O curioso é que esse filme, a partir de sua estética e temática, acabou influenciando tantos outros filmes que dialogam com essa abordagem como O Sobrevivente, filme de 1987 baseado na obra de Stephen King com Arnold Schwarzenegger no elenco e que tem a premissa parecida de uma corrida mortal sendo transmitida pela TV. Ou o Battle Royale (2000) que também mostra uma forçada competição mortal, só que aqui, entre estudantes. Os exemplos são inúmeros, inclusive do próprio Paul Bartel que em 1976, um ano após Death Race 2000, fez Cannonball - A Corrida do Século e que bebe quase da mesma fonte de seu filme anterior. Ou seja, Corrida da Morte é um exemplo clássico de como filmes de baixo orçamento podem influenciar a cultura e gerar discussões sobre temas mais amplos, como a violência na mídia e a desumanização na sociedade, independente do conceito binário bom ou ruim. Seu impacto ficou evidente nas várias adaptações subsequentes, incluindo Death Race (2008) estrelado por Jason Statham e homenagens em outros filmes e mídias.
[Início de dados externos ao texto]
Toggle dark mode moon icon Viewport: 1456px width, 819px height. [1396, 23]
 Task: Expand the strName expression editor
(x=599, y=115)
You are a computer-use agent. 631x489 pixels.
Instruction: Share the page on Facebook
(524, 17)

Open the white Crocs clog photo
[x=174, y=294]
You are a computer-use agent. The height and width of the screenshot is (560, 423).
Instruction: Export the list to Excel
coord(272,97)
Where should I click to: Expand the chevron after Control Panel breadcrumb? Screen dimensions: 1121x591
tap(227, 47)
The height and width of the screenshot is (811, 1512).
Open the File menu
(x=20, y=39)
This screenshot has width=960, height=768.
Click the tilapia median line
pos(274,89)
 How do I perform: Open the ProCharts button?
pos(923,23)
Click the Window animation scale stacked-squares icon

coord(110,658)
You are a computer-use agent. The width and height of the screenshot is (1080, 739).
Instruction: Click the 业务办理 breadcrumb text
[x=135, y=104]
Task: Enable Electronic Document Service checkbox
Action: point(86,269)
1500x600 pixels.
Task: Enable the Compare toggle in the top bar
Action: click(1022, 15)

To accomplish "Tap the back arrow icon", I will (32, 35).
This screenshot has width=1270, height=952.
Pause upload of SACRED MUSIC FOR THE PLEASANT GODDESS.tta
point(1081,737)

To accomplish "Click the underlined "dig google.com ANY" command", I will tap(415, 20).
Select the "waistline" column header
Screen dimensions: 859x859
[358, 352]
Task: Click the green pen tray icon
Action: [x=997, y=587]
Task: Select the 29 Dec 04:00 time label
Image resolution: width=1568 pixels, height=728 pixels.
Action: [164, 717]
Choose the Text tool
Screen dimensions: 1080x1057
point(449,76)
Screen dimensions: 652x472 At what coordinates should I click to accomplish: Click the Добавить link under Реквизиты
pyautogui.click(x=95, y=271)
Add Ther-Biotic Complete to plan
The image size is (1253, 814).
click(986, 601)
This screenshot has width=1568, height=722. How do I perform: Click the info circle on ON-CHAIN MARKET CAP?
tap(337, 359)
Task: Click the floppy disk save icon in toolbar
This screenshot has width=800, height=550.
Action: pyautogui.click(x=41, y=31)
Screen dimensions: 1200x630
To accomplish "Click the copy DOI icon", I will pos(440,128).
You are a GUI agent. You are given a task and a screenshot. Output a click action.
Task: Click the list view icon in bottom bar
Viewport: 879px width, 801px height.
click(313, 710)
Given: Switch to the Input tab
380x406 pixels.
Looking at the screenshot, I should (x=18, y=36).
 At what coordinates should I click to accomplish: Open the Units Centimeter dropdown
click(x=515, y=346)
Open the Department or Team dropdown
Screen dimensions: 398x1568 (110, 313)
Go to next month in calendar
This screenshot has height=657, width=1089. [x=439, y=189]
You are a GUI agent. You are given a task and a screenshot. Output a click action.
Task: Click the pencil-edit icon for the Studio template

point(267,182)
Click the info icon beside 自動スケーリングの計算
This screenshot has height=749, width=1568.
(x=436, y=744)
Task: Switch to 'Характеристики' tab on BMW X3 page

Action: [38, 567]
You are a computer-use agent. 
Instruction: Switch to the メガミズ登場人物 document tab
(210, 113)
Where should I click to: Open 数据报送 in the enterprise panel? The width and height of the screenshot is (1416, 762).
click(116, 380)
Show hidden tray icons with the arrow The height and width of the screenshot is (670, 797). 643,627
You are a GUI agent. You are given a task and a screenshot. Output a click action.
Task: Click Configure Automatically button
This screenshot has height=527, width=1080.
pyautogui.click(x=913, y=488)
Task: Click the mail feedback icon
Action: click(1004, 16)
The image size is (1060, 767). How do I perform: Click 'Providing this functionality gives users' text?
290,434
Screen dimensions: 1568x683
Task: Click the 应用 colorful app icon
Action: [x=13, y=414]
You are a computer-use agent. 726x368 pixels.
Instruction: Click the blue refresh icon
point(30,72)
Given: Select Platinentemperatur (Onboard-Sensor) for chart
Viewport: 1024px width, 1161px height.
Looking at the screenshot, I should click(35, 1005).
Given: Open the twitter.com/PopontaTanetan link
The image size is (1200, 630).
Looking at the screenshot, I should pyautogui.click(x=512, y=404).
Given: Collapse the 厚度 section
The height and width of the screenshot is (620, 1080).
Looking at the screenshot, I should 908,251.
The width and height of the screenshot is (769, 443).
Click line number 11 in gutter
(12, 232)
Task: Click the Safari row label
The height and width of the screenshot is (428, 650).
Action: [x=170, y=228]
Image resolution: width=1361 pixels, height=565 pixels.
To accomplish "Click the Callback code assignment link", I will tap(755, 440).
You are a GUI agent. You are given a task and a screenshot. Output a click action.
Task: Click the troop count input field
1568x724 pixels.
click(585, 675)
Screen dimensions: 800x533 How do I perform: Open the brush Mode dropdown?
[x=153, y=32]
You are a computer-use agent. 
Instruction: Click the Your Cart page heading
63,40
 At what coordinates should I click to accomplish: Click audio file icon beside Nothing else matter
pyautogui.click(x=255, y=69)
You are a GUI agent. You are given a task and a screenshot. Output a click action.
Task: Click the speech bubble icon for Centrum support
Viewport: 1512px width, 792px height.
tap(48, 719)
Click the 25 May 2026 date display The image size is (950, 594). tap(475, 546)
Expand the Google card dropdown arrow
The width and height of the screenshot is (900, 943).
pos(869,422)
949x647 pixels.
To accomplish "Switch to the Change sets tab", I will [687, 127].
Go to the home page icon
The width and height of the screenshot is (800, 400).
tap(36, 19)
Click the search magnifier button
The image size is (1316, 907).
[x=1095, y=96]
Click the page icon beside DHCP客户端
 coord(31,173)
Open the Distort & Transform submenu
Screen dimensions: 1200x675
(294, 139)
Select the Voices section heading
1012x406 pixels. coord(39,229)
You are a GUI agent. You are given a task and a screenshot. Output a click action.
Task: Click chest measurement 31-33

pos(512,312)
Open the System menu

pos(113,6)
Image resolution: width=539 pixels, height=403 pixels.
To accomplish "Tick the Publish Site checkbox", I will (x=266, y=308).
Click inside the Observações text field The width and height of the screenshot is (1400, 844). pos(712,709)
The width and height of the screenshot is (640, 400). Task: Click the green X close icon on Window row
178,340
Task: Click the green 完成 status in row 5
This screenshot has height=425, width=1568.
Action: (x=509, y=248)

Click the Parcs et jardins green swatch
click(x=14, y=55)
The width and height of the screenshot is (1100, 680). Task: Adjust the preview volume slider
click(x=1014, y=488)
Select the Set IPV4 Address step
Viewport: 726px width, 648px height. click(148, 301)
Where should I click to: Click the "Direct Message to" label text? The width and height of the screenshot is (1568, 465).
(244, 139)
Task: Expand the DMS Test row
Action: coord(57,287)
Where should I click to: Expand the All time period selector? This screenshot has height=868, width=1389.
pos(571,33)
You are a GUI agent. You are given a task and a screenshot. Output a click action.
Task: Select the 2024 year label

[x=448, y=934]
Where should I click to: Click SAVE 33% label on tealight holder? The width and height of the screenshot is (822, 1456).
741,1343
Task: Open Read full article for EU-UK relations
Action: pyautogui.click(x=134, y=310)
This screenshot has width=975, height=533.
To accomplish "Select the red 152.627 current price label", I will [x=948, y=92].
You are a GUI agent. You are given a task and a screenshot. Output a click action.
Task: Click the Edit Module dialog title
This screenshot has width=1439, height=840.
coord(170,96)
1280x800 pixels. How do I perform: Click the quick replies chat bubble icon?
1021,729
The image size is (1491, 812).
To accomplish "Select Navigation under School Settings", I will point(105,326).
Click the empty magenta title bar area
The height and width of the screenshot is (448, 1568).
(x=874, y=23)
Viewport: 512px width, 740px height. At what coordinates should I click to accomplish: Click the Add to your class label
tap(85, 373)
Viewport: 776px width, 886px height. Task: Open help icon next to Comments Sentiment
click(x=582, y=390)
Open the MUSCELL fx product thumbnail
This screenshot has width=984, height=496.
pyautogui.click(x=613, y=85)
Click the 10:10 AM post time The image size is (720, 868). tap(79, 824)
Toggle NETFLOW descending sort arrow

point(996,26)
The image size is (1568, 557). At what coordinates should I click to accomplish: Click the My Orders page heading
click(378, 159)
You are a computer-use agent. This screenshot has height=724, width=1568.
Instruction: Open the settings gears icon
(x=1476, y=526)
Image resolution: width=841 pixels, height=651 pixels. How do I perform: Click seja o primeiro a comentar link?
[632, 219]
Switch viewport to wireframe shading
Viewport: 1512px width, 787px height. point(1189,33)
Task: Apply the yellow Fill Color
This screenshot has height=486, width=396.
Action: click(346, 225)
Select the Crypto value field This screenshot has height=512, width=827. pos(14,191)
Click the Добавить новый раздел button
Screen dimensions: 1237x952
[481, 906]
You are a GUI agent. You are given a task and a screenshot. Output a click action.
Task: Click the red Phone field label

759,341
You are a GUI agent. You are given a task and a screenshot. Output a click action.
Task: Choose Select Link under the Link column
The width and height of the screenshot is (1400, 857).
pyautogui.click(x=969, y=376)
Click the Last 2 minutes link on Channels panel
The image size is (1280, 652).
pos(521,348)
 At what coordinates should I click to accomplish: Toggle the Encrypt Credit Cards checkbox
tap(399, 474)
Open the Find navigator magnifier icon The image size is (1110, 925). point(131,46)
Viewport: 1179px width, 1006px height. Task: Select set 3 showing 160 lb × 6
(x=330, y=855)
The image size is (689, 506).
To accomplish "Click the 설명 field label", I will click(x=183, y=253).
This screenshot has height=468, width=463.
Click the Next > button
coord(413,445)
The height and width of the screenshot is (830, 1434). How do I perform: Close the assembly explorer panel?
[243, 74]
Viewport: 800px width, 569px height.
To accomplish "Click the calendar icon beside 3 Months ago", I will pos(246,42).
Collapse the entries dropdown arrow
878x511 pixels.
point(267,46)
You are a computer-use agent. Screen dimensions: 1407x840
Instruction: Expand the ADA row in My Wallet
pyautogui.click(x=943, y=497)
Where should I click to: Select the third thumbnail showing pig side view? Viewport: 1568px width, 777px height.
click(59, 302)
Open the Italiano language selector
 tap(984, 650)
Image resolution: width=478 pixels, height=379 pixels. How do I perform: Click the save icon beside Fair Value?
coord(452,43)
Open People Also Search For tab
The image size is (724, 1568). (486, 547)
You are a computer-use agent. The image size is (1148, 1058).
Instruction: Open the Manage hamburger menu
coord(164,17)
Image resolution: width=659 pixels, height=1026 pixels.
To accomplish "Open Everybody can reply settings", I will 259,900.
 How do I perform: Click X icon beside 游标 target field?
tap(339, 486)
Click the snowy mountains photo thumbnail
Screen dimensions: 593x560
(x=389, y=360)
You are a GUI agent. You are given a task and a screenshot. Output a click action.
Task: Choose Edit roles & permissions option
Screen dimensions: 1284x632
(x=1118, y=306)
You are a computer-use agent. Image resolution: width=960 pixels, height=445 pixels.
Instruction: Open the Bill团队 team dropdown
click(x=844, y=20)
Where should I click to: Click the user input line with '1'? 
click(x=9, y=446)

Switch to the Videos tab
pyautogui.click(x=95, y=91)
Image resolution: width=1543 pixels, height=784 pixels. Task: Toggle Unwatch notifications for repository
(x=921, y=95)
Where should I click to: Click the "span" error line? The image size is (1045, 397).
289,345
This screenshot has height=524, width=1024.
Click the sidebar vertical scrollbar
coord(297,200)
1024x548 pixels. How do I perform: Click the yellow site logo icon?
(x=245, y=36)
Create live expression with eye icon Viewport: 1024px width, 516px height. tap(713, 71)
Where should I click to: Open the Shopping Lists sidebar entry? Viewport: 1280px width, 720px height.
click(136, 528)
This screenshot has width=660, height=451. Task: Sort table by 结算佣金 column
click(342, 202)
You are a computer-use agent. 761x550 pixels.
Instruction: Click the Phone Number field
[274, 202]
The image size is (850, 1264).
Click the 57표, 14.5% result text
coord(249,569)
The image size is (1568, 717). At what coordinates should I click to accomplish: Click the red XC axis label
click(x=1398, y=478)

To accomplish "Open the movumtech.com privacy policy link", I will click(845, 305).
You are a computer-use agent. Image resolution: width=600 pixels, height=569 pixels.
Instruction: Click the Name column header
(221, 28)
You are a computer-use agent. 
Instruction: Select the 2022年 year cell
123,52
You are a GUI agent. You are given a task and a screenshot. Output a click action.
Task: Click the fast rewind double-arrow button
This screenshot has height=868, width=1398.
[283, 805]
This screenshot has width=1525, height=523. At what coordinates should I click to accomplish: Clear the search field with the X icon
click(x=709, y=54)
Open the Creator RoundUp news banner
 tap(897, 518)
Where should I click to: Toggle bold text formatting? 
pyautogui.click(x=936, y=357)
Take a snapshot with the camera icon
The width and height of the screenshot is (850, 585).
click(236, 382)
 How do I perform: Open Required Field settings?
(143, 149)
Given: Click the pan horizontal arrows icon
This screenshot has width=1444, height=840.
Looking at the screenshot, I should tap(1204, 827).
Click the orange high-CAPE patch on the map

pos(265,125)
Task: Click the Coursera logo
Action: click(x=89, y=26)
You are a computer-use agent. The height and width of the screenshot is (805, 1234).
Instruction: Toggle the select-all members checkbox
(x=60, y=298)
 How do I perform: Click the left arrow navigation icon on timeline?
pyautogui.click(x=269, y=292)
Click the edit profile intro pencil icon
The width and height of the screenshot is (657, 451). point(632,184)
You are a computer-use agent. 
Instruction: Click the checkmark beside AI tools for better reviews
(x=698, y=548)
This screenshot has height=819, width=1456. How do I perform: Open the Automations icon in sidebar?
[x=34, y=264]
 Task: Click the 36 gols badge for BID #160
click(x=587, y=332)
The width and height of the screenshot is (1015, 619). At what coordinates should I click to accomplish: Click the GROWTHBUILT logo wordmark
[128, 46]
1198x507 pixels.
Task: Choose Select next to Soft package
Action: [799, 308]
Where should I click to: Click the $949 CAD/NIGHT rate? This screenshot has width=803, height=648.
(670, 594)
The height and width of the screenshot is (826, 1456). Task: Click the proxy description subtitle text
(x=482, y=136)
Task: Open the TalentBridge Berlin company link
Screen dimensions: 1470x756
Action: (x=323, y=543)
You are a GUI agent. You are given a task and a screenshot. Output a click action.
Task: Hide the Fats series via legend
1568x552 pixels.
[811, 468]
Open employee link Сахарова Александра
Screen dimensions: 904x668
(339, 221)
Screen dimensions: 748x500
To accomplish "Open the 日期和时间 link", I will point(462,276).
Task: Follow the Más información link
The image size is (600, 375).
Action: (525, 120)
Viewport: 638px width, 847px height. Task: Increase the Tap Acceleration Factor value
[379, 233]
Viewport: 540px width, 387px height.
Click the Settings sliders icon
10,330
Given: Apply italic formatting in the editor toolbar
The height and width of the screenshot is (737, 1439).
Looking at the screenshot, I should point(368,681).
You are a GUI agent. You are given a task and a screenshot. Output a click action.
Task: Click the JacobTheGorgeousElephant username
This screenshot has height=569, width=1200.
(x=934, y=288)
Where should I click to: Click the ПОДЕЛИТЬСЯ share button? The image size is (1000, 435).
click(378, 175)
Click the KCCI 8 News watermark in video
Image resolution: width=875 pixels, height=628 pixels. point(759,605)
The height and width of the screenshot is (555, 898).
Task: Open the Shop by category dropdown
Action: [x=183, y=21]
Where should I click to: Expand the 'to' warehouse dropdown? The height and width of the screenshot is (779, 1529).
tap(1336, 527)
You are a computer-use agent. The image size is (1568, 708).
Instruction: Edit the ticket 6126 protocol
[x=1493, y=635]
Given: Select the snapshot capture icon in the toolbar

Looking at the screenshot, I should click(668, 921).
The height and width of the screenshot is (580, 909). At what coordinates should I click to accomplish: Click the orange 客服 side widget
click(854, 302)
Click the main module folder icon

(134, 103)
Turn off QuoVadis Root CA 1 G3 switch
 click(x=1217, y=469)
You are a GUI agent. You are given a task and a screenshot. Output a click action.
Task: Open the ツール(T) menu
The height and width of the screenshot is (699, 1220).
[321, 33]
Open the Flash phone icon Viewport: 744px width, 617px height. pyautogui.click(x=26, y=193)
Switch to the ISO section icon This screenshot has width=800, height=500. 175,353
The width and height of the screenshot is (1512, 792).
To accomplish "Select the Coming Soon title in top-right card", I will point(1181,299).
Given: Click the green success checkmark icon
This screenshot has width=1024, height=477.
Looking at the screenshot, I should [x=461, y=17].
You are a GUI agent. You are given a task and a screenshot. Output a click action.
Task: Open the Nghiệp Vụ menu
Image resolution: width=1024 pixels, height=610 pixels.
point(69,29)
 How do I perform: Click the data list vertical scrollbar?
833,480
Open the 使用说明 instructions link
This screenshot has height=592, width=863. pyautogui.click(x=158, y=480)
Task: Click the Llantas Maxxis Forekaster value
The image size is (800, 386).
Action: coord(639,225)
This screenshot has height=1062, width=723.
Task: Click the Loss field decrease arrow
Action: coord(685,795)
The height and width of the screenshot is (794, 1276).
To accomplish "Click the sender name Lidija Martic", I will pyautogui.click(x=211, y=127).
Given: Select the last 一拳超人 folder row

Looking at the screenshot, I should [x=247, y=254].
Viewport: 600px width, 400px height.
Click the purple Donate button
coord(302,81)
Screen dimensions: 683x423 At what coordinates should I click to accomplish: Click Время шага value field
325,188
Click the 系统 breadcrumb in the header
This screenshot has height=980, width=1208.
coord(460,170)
A história ainda envolve algumas tramas paralelas como o grupo de rebeldes que não concorda com o regime totalitário e querem se vingar, não só do presidente, como dos competidores, plantando algumas armadilhas pelo caminho e fazendo os carros explodirem. Se quiser se divertir, é abraçar o absurdo, preparar a suspensão da realidade e aproveitar o que o filme oferece de melhor: a insanidade.
Visto no cinema da fundação em uma edição da especial sessão À Meia-Noite te Levarei ao Cinema, um programa mensal que não só resgata grandes clássicos cults do cinema de gênero, como reaviva também essa vontade do cinéfilo recifense de voltar a frequentar o cinema tradicional de rua em um horário nada comercial. Uma iniciativa ótima e que aplaudo de pé. A iniciativa estreou em abril com exibição de El Topo do Alejandro Jodorowsky e que eu fui, teve também After (2023) do diretor Anthony Lapia, e o japonês Ichi, O Assassino (2001) de Takashi Miike. Já ansiosa para saber o próximo!! Vida longa ao projeto e ao cinema de gênero!